Getting Good at Coding with Agents

July 16, 2025

A thing I used to do was install new vim plugins.

I was an intern at Yelp who was mostly coding in TextMate through college. TextMate wasn’t going to fly at Yelp because most development happened over ssh. My Real Hacker coworkers mostly used vim and emacs. I wanted to grow up to be a Real Hacker, and so, during work hours, I forced myself to use vim.

At first I slowed down. A lot. But a week into it, I was just as fast as I had been with TextMate, and by the end of the internship, I was much faster.

In 2011, one did not simply “use vim.” vim needed customization. You could optimize all kinds of things! How integrated the programming language was with the editor. How to browse the directory tree. Even how to move the cursor. While it was annoying to need to add plugins to build a good experience, it also meant I was learning each piece at a time, and making a considered decision based on how it would affect my workflow. I was constantly introspecting and “watching myself code.”

My goal as I added plugins to my config was to minimize time and effort between having an intention and fulfilling that intention in code. If I edited a function and wanted to update the corresponding test, I wanted to blink and find my cursor in the right place. If I was deep into a complex problem with ten interrelated files, I wanted to be able to flip between them instantly. (Naturally, I installed too many plugins and had to pare back when things got unwieldy.)

The point of all this isn’t that I eventually reached the perfect state. I didn’t—the point is the process of improvement. My efforts paid off over time, even now in the VSCode era when enough people find vim’s model valuable that its key commands are available in most places that matter.

The outcome you are looking for is productivity

Good engineers care whether they are productive or not. Productivity is hard to measure as an outsider, but as an individual, you know whether you’re doing your best and getting good outcomes.

The metrics you can move when optimizing your coding workflow are roughly:

How fast you can type
How fast you can navigate to a specific place so you can type
Whether you know the right answer to a question without having to ask or look it up
How fast you can discover the right answer to a question
How fast you can get confirmation of a hypothesis
How quickly you enter and how long you stay in flow state

People quibble about how important each one is. Personally, I think raw typing speed is underrated. But when you add large language models using tools in a loop—OK fine, “AI agents”—you introduce a whole new set of metrics you can move:

How much correct code you can produce by typing and thinking as little as possible
How much time you spend unwinding garbage code
How often you are kicked out of the flow state due to waiting for agents
How often you fail to apply your own skills because you are distracted by agents

Moving these metrics for yourself is, to use a BigCo phrase, extremely leveraged.

It’s roughly as hard as learning vim, but the potential gains are much greater. And the state of the art with language models doesn’t need to advance for this to change the industry forever. It’s not only that you can potentially do your existing work faster; embracing these tools can change the nature of the work you choose to take on.

I want to talk about how you can become faster in practice by using language models.

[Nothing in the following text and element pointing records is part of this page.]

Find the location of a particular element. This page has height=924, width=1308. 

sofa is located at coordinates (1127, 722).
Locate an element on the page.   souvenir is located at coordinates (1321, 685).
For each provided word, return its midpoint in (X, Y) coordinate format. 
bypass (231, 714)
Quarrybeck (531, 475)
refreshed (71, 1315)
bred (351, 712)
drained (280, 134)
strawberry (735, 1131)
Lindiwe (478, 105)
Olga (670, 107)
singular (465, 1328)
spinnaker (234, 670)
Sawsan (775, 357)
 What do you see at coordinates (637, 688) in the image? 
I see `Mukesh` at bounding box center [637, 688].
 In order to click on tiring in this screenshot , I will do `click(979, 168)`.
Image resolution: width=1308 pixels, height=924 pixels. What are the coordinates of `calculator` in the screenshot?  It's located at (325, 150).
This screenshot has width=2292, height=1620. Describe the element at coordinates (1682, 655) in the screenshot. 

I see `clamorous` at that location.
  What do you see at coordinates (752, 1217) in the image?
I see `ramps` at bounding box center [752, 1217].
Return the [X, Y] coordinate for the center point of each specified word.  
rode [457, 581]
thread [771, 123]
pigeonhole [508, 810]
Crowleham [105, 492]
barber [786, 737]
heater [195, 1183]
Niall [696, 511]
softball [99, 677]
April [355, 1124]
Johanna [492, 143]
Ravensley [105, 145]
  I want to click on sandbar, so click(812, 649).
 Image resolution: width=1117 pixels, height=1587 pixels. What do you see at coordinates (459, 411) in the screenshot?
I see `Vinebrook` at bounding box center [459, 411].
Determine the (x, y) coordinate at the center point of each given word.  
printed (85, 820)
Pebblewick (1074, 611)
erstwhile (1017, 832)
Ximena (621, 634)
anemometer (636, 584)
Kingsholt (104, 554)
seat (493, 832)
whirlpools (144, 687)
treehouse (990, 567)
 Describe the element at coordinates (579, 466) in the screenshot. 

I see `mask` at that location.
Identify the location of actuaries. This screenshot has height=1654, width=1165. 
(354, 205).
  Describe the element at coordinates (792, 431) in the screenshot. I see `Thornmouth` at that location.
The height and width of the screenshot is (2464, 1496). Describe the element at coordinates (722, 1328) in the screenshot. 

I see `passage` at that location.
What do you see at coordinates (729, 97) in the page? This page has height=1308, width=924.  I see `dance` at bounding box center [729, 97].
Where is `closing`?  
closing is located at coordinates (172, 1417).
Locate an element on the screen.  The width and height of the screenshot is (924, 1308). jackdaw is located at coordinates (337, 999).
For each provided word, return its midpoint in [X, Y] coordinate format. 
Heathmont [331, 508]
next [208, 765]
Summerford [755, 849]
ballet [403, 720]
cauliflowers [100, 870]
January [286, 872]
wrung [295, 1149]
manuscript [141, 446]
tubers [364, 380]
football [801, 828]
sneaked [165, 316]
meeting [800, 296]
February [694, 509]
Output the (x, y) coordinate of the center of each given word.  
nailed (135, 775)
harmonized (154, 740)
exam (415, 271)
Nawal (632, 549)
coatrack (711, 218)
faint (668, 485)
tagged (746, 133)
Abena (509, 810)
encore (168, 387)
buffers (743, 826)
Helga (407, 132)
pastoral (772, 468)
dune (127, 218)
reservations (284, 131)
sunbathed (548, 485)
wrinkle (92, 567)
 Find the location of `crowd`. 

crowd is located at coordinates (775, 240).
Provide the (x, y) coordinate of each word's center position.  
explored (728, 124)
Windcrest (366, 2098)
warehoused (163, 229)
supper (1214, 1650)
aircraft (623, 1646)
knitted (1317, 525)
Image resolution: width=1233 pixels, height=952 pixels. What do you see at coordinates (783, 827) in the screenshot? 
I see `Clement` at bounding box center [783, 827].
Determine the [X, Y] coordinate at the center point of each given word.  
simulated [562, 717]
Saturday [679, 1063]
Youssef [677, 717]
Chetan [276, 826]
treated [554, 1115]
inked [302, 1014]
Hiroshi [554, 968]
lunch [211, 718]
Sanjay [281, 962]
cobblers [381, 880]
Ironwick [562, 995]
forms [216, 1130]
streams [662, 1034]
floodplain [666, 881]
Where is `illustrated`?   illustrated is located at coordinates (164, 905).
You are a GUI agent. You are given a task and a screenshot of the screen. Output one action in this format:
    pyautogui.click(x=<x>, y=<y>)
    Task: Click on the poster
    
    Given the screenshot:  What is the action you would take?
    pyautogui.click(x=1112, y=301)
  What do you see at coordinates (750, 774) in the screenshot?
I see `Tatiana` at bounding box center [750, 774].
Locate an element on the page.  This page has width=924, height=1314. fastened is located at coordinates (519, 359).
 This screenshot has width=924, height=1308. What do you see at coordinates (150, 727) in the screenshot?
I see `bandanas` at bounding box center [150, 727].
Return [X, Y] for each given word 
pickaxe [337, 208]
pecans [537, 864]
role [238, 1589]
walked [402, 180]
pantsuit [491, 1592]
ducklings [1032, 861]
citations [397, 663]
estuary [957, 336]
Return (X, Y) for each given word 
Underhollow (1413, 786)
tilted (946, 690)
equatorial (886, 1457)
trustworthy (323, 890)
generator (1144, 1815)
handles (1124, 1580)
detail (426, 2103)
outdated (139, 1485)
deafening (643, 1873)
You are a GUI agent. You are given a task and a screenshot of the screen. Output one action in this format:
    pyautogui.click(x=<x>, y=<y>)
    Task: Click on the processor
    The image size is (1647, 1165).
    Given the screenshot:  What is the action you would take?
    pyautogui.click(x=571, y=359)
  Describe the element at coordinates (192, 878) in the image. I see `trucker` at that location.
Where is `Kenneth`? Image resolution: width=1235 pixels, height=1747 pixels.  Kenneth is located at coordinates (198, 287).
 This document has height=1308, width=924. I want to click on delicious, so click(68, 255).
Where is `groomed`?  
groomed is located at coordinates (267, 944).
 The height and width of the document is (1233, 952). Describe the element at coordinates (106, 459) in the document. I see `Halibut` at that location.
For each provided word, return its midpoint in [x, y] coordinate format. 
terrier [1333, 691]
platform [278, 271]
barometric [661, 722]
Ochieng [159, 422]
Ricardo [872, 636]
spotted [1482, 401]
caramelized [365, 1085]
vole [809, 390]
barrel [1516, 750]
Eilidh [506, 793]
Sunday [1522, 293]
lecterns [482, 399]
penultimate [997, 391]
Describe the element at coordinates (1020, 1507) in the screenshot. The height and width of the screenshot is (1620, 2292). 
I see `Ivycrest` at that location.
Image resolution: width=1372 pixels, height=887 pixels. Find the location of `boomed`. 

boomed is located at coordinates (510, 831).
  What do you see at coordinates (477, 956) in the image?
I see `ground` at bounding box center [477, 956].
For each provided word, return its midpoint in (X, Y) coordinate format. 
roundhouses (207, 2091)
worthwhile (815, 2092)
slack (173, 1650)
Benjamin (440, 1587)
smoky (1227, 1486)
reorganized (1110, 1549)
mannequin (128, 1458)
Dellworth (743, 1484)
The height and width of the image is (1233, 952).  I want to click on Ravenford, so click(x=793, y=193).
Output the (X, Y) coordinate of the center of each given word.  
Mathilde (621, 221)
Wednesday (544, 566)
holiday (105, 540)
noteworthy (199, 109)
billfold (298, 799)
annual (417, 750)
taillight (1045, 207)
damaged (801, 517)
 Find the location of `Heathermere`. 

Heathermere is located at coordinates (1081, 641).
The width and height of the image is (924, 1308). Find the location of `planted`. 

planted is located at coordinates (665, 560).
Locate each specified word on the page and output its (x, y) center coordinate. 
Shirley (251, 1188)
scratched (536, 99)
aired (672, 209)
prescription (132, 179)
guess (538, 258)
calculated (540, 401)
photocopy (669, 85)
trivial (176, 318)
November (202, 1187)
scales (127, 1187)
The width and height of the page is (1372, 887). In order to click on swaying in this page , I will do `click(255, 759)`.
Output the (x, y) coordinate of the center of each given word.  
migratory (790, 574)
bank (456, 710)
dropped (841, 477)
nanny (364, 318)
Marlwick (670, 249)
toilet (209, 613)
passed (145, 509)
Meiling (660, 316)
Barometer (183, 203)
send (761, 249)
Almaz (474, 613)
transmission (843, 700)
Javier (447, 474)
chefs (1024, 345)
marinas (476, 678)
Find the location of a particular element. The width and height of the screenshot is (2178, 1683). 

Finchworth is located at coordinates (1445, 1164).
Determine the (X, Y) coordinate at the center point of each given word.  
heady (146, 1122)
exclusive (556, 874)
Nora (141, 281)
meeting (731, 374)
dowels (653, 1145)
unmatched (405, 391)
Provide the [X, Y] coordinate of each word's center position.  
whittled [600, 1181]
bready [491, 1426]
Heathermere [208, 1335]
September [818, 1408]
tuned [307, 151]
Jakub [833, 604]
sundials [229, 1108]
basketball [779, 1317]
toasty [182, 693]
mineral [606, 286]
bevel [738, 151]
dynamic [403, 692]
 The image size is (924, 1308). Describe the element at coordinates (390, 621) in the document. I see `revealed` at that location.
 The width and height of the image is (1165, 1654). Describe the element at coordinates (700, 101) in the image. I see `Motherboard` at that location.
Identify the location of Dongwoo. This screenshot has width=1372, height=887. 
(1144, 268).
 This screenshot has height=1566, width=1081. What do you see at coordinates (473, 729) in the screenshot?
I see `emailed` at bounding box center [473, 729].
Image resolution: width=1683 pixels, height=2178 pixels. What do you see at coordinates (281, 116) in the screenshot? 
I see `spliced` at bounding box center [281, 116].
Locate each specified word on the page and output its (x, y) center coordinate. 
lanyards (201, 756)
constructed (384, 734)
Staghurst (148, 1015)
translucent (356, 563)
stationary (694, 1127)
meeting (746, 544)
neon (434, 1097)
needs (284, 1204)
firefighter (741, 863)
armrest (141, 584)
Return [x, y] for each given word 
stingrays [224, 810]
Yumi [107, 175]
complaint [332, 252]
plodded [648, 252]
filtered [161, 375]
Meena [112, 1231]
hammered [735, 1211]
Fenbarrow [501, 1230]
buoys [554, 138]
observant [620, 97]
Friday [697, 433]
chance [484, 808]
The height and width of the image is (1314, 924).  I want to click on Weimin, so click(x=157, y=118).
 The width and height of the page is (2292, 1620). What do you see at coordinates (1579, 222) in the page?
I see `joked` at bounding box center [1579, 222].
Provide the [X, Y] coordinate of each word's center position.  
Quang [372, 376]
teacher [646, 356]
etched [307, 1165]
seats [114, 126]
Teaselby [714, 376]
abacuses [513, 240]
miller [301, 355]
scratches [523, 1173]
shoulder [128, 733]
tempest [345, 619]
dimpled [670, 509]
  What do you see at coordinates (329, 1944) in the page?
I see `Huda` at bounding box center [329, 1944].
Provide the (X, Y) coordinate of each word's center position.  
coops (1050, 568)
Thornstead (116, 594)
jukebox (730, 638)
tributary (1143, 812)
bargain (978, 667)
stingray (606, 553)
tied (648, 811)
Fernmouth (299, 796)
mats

The rest of this post assumes you are using Claude Code because it’s currently the best monetary value, gets the best results in practice, and is the most extensible, but the framing applies to all coding agents.

How to move the metrics

Practice a lot and build a mental model

A coding agent is not a magic “do what I want” machine. It is a tool with tradeoffs, rough edges, and best practices.

Learn when to cut bait

There are times when agents simply cannot make the leap to find the root cause of an issue or the solution to a problem. The only way to know when this is happening is to experience it and develop a taste for it.

Develop a taste for models

Gemini leaves too many useless comments. o3 is a great problem solver but its context window feels short. Opus isn’t that much better than Sonnet as a coding agent. These are beliefs I’ve developed after switching between models a lot during the day in the Cursor IDE.

I don’t want you to adopt my beliefs. I want you to develop your own beliefs through experimentation. If you only ever code with GPT4.1, you’ll think that LLMs are terrible coders and insufferable communicators.

It’s a rough time to be doing this here in July 2025 because Cursor just nerfed its paid plans and all the first-party coding tools (Codex, Gemini CLI, Claude Code) don’t have feature parity with each other, but do what you can.

Get good at prompting

“Prompting” can sound like a silly skill to work on. But there are specific techniques that I’ve found can greatly improve the output quality in practice. The techniques will probably change over time, and this isn’t a how-to-prompt article, so I won’t get deep into it.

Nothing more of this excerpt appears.